28. The consumer electronics industry has coalesced around the use
of HDMI,\20\ which permits the use of rendered captions but does not
pass through closed captions, meaning that it only conveys captions
when they have been decoded and mixed into the video stream. The
Commission found in the Report and Order that HDMI complies with the
interconnection mechanism requirements, and TVGuardian has not
presented any arguments that persuade us that the Commission should
modify this determination. Rather, TVGuardian has reiterated its prior
arguments that the Commission should require HDMI to pass through
closed caption data. The Commission considered and rejected such
arguments in the Report and Order when it concluded in implementing the
interconnection mechanism provision of the CVAA ``that it is
sufficient, for purposes of this provision, if the video output of a
digital source device renders the closed captioning in the source
device. Accordingly, we find that the manner in which the HDMI
connection carries captions satisfies the statutory requirement for
interconnection mechanisms.'' We also find persuasive commenters'
rebuttal to TVGuardian's claim that it would not be costly to modify
HDMI to pass through closed captions and that no additional hardware
would be needed. We agree with commenters that the costs of any
required compliance with a pass through requirement, including both
hardware changes and standard revisions, would outweigh the benefits,
as we find that any particular benefit to consumers who are deaf or
hard of hearing is unclear. We note that TVGuardian's petition fails to
identify any resulting benefits to individuals who are deaf or hard of
hearing arising from its proposed interpretation.
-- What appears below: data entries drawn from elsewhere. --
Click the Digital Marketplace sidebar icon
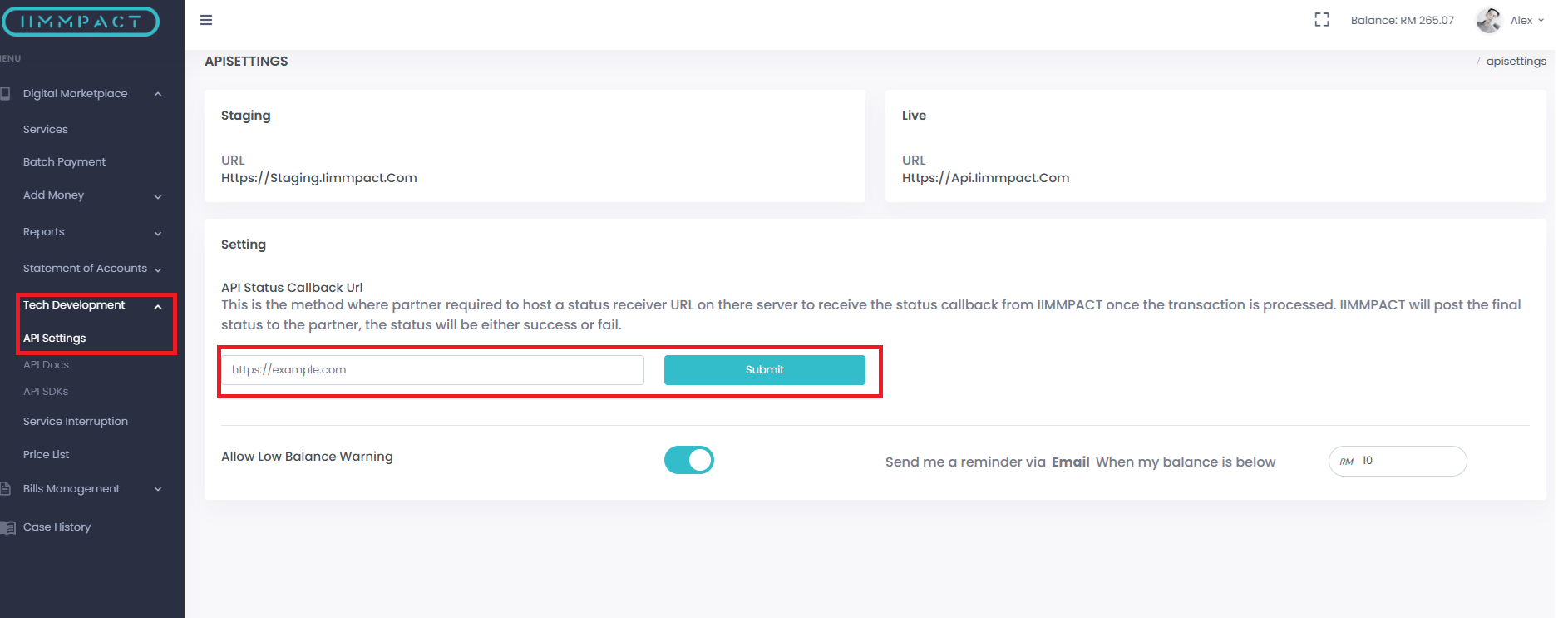Image resolution: width=1568 pixels, height=618 pixels. (x=6, y=94)
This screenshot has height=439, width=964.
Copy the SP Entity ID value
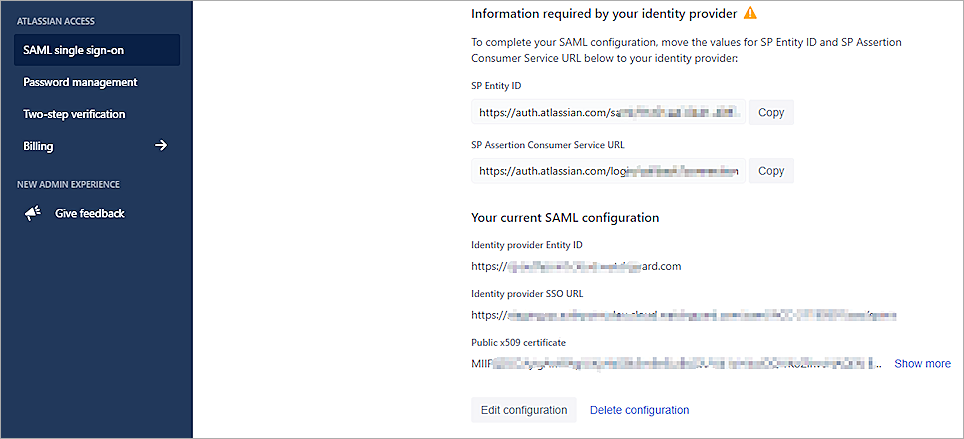[770, 113]
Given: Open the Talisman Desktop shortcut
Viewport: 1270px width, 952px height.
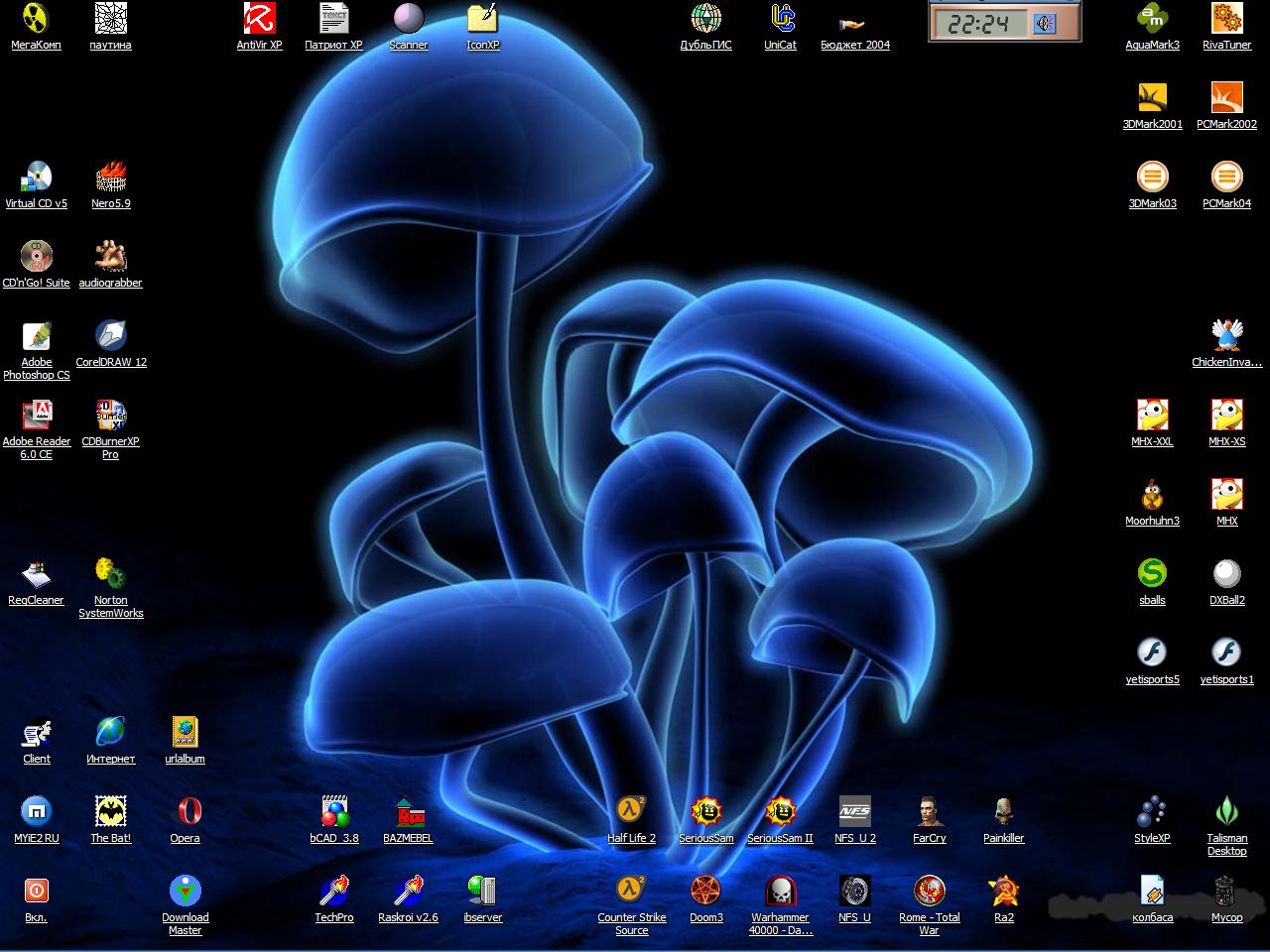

Rather, TVGuardian's
request appears to be focused solely on enabling the use of its foul
language filter, which operates through the pass through of closed
caption data.\21\ TVGuardian's foul language filter will not operate
with rendered closed captions in the video stream because the foul
language filter can only read data passed through as closed captions.
Significantly, Consumer Groups did not file any comments in support of
TVGuardian's petition for reconsideration.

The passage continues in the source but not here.